■ **Your goal**
Check every line of the entries below for the word "page", and copy the ones that have it.

(Dataset entries)
====
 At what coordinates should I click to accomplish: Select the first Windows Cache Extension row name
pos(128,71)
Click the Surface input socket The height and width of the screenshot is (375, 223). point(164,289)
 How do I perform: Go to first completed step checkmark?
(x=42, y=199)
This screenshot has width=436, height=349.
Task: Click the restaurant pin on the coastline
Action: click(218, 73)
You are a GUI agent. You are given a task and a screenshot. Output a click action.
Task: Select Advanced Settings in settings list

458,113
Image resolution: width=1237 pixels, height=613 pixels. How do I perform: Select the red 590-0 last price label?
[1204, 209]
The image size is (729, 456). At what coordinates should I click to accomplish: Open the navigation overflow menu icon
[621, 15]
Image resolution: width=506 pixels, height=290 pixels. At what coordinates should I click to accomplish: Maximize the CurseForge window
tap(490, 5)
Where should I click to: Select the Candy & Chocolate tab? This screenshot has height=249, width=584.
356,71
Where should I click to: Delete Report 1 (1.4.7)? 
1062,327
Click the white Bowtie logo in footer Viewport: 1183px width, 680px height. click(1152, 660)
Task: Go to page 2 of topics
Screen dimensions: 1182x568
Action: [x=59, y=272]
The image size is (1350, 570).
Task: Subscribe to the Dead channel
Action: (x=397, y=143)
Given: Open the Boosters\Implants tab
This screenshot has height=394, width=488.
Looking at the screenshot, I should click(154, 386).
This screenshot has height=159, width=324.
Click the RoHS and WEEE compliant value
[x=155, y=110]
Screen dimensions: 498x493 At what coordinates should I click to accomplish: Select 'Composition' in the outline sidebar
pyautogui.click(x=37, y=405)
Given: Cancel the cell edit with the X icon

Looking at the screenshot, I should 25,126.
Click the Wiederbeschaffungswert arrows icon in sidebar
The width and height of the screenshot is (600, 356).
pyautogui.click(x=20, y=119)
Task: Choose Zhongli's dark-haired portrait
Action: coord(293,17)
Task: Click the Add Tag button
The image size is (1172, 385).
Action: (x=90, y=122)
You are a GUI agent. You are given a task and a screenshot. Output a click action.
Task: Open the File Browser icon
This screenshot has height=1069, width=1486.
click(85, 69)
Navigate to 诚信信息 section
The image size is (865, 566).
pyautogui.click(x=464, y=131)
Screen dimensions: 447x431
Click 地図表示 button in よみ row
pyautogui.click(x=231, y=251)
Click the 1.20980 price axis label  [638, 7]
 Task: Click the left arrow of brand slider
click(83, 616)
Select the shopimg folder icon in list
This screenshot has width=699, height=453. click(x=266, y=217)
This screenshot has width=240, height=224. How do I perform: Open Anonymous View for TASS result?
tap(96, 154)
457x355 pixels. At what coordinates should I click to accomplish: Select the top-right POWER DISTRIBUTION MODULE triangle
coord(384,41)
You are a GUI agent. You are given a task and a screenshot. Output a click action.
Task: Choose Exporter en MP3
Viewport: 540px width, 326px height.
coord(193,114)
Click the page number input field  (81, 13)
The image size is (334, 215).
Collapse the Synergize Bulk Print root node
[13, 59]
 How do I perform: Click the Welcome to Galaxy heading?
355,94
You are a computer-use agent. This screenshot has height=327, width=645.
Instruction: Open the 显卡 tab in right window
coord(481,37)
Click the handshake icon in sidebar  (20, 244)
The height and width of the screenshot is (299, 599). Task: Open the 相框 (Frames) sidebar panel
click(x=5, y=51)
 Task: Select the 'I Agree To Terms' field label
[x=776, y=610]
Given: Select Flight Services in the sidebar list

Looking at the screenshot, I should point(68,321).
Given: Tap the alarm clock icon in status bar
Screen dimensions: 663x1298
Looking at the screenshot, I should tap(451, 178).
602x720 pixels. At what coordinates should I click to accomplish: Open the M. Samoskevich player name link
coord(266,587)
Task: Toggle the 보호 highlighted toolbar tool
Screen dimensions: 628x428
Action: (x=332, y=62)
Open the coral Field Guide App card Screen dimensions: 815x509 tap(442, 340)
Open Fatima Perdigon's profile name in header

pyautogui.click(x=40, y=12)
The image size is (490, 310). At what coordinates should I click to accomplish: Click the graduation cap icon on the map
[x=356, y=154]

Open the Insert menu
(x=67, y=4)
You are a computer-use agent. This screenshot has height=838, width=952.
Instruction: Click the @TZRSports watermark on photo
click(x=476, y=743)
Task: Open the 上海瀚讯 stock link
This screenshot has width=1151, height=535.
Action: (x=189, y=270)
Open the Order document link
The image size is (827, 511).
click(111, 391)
====
■ **Your solution**
Task: Go to page 2 of topics
Click the page number input field  (81, 13)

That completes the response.